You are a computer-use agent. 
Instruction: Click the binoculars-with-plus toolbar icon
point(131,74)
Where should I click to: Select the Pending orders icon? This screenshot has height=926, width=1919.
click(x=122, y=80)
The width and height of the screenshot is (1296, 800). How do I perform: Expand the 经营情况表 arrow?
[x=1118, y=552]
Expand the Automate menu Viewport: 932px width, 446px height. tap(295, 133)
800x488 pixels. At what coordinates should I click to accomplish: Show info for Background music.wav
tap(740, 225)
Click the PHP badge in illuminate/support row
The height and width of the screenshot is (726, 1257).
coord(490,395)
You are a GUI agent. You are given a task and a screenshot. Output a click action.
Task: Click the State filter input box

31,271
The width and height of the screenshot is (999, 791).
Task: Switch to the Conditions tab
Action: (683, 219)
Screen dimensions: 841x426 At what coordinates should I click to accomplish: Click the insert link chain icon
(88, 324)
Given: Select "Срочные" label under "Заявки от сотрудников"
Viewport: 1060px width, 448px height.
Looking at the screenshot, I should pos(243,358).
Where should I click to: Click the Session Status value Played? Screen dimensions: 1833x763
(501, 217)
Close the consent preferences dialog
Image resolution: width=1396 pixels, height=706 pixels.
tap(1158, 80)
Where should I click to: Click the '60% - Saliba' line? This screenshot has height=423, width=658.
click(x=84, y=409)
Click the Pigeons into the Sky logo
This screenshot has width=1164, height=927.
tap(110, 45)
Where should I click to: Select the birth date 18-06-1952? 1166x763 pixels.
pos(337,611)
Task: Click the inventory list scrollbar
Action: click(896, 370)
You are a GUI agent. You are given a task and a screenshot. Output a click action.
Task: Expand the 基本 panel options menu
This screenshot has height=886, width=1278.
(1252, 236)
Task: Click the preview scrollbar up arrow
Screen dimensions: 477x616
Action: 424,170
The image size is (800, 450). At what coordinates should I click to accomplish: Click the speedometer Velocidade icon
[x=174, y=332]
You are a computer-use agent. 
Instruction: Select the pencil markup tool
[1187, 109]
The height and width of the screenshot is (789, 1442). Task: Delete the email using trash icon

------------------------------------------------

▶ [EXERCISE]: Convert the listing above into a numbered list, leaving out any blank lines.

▶ [EXERCISE ANSWER]:
1. You are a computer-use agent. 
2. Instruction: Click the binoculars-with-plus toolbar icon
3. point(131,74)
4. Where should I click to: Select the Pending orders icon? This screenshot has height=926, width=1919.
5. click(x=122, y=80)
6. The width and height of the screenshot is (1296, 800). How do I perform: Expand the 经营情况表 arrow?
7. [x=1118, y=552]
8. Expand the Automate menu Viewport: 932px width, 446px height. tap(295, 133)
9. 800x488 pixels. At what coordinates should I click to accomplish: Show info for Background music.wav
10. tap(740, 225)
11. Click the PHP badge in illuminate/support row
12. The height and width of the screenshot is (726, 1257).
13. coord(490,395)
14. You are a GUI agent. You are given a task and a screenshot. Output a click action.
15. Task: Click the State filter input box
16. 31,271
17. The width and height of the screenshot is (999, 791).
18. Task: Switch to the Conditions tab
19. Action: (683, 219)
20. Screen dimensions: 841x426 At what coordinates should I click to accomplish: Click the insert link chain icon
21. (88, 324)
22. Given: Select "Срочные" label under "Заявки от сотрудников"
23. Viewport: 1060px width, 448px height.
24. Looking at the screenshot, I should pos(243,358).
25. Where should I click to: Click the Session Status value Played? Screen dimensions: 1833x763
26. (501, 217)
27. Close the consent preferences dialog
28. Image resolution: width=1396 pixels, height=706 pixels.
29. tap(1158, 80)
30. Where should I click to: Click the '60% - Saliba' line? This screenshot has height=423, width=658.
31. click(x=84, y=409)
32. Click the Pigeons into the Sky logo
33. This screenshot has width=1164, height=927.
34. tap(110, 45)
35. Where should I click to: Select the birth date 18-06-1952? 1166x763 pixels.
36. pos(337,611)
37. Task: Click the inventory list scrollbar
38. Action: click(896, 370)
39. You are a GUI agent. You are given a task and a screenshot. Output a click action.
40. Task: Expand the 基本 panel options menu
41. This screenshot has height=886, width=1278.
42. (1252, 236)
43. Task: Click the preview scrollbar up arrow
44. Screen dimensions: 477x616
45. Action: 424,170
46. The image size is (800, 450). At what coordinates should I click to accomplish: Click the speedometer Velocidade icon
47. [x=174, y=332]
48. You are a computer-use agent. 
49. Instruction: Select the pencil markup tool
50. [1187, 109]
51. The height and width of the screenshot is (789, 1442). Task: Delete the email using trash icon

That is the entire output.